As expected,
Deutsche Asset Management (DeAM) and the $93 million
SMALLCap Fund will soon be parting ways. DeAm and officials from the closed-end fund both said that the decision to end their 16-year-long relationship at the end of the current one-year contract was a mutual one. However, the departure of DeAM was not unexpected.
In July, shareholders of the closed-end fund voted in a new board headed by
Ralph Bradshaw, president of Cornerstone Advisors. He also controls seats held by Ed Meese (the former Attorney General in the Reagan Administration) and Tom Lenagh. Yesterday, the fund also named board member William A. Clark as its new president.

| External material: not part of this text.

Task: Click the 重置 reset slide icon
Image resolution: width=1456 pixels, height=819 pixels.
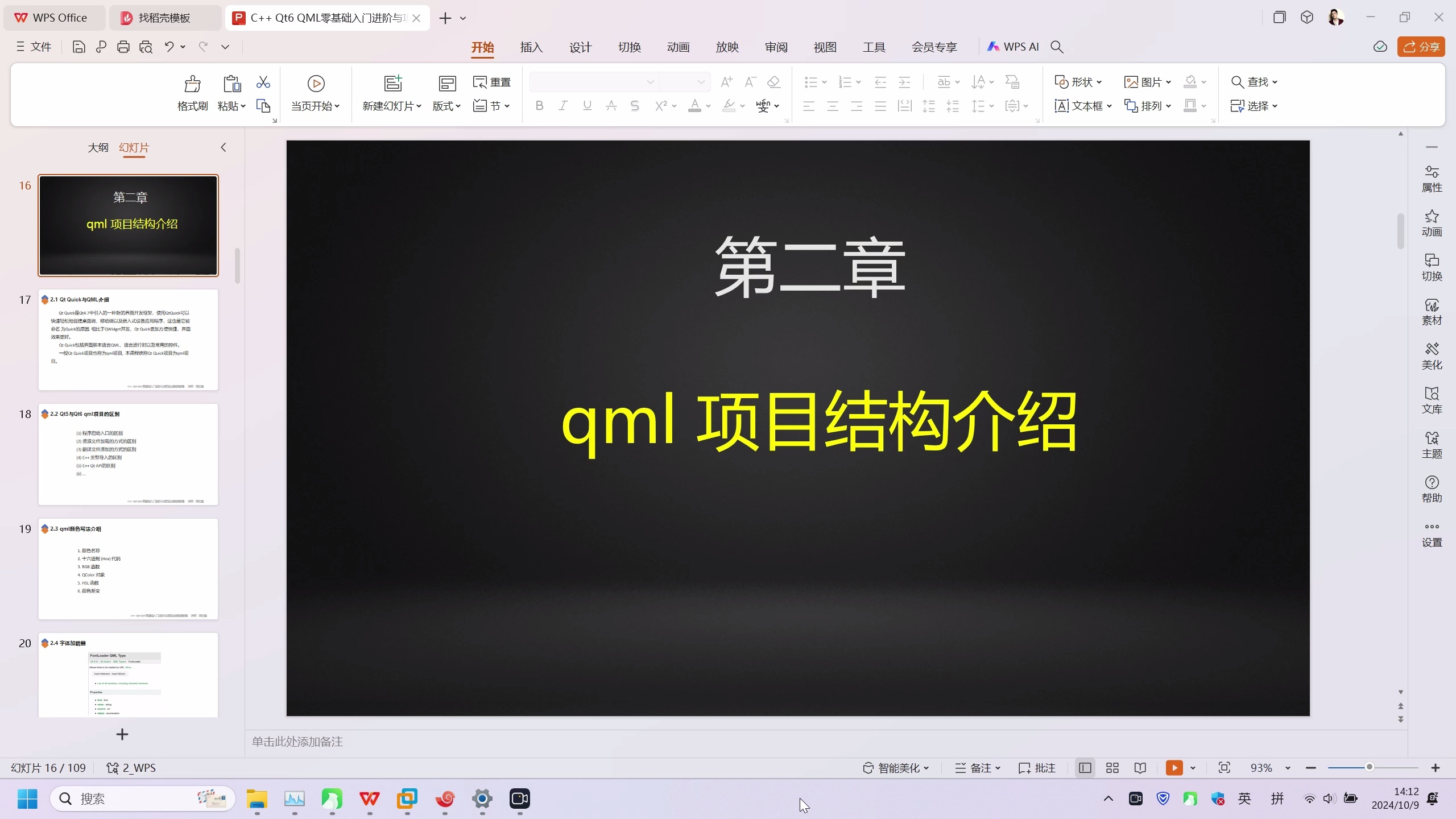Action: [x=491, y=82]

Bradshaw's election came on the heals of a bitter proxy fight during which he had accused the previous directors, including a director from DeAM, of running the fund for their own interests rather than those of shareholders. The fund fought back by attempting to change the rules governing the election of directors and by authorizing the fund to purchase up to 65 percent of the outstanding shares at 99 percent of NAV. The fund has long traded at a discount to NAV of more than 10 percent.

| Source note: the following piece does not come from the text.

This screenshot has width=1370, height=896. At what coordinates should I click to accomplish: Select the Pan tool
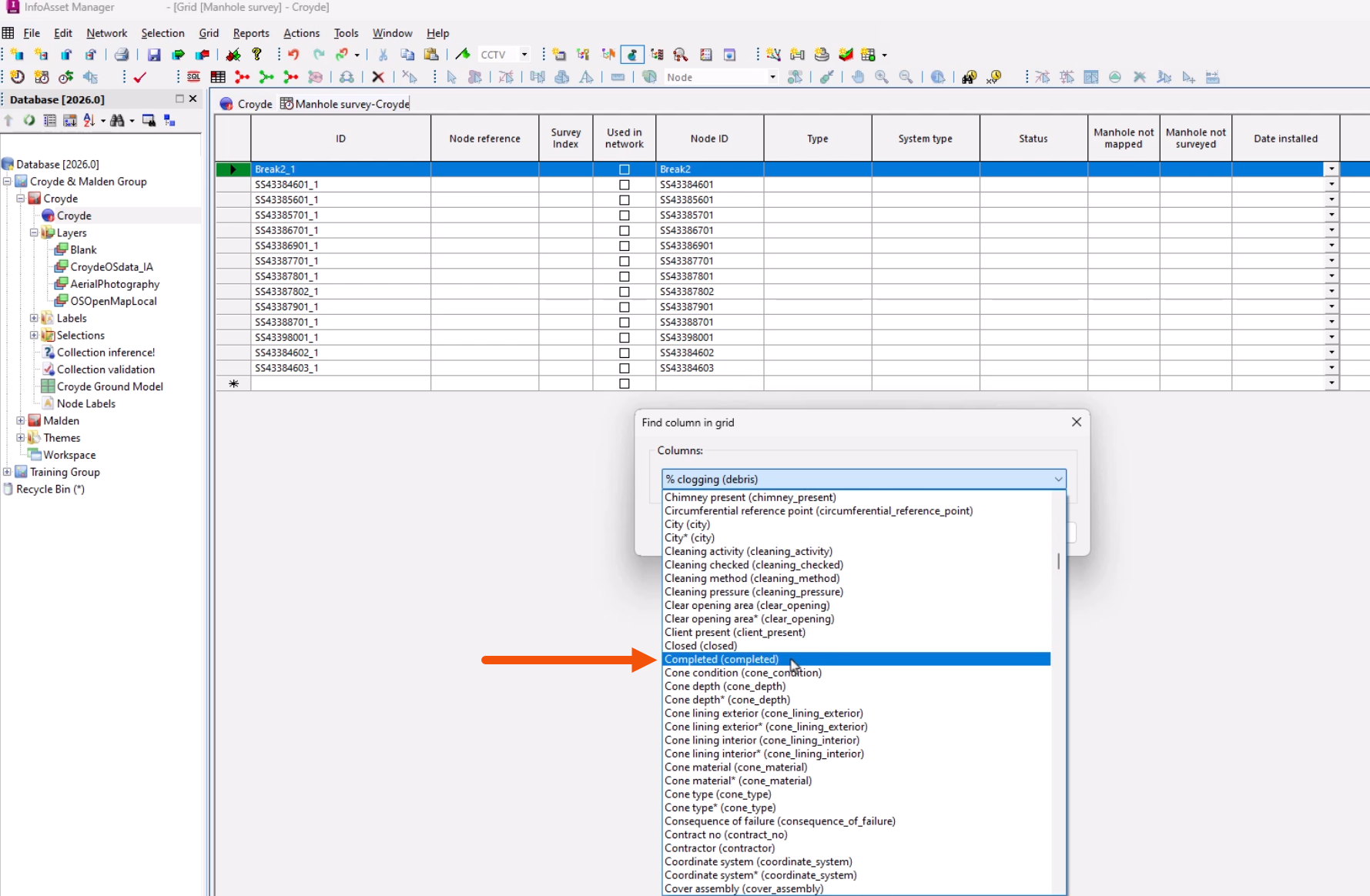click(x=858, y=77)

On July 8, the new board said it was temporarily delaying the start of the tender offer to "finalize the terms of the tender offer and to obtain the input of new board members and recently appointed fund counsel." It added that it still intended to move forward with the tender at some point.

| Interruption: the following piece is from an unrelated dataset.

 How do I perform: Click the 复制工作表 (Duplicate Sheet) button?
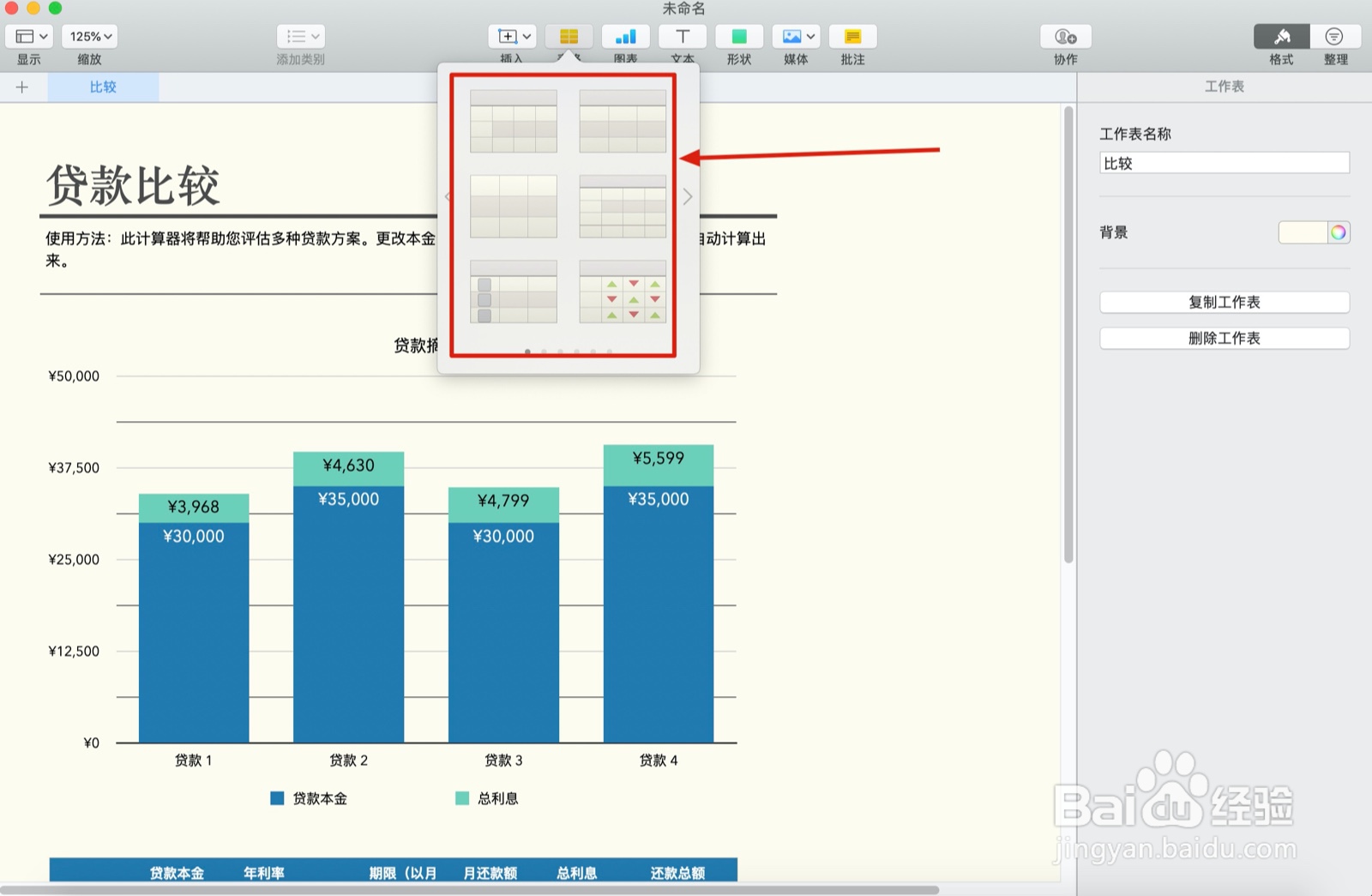pyautogui.click(x=1224, y=302)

On July 28, the Bradshaw-led board again reaffirmed its commitment to make the tender "at the earliest practical date" and also said it would make monthly distributions of $0.125 per share in a bid to close the discount to NAV at which the fund continues to trade. At that time the board also announced the appointment of Ronald G. Olin and William A. Clark as additional directors.
The contentious history between Bradshaw and DeAM made it a foregone conclusion that the fund advisor would not survive the changes. And, it does not appear that DeAM would have wanted to remain on board anyway.
"At a time when the Fund is embarking on new strategies, our decision not to seek additional renewals of the recently approved investment management contract will allow our Small Cap portfolio team to focus on its other mutual fund and institutional strategies, its existing clients, and the new responsibilities it has accepted over the past 12 months," said
Daniel O. Hirsch, co-general counsel for Deutsche Asset Management - Americas in a statement.
Bradshaw said that the fund has already started the search for a new investment manager and that it is seeking an advisor "with demonstrated outstanding performance in the small cap sector."
The lead candidate to win the mandate is most likely Bradshaw's own Cornerstone Advisors. The asset management firm has landed advisory contracts with at least three other closed-end funds -- the EIS Fund, the Progressive Return Fund and the Cornerstone Strategic Return Fund -- that have fallen under the control of Bradshaw. The contract could generate as much as $1.4 million in annual fees, assuming that the assets in the fund are not reduced through the tender offer.
Meanwhile, the board also said that it has awarded an administrative contract to Bear Stearns Fund Management. That contract will become effective on September 1, 2003 and Bear Stearns will assume its duties as soon as practicable after September 30.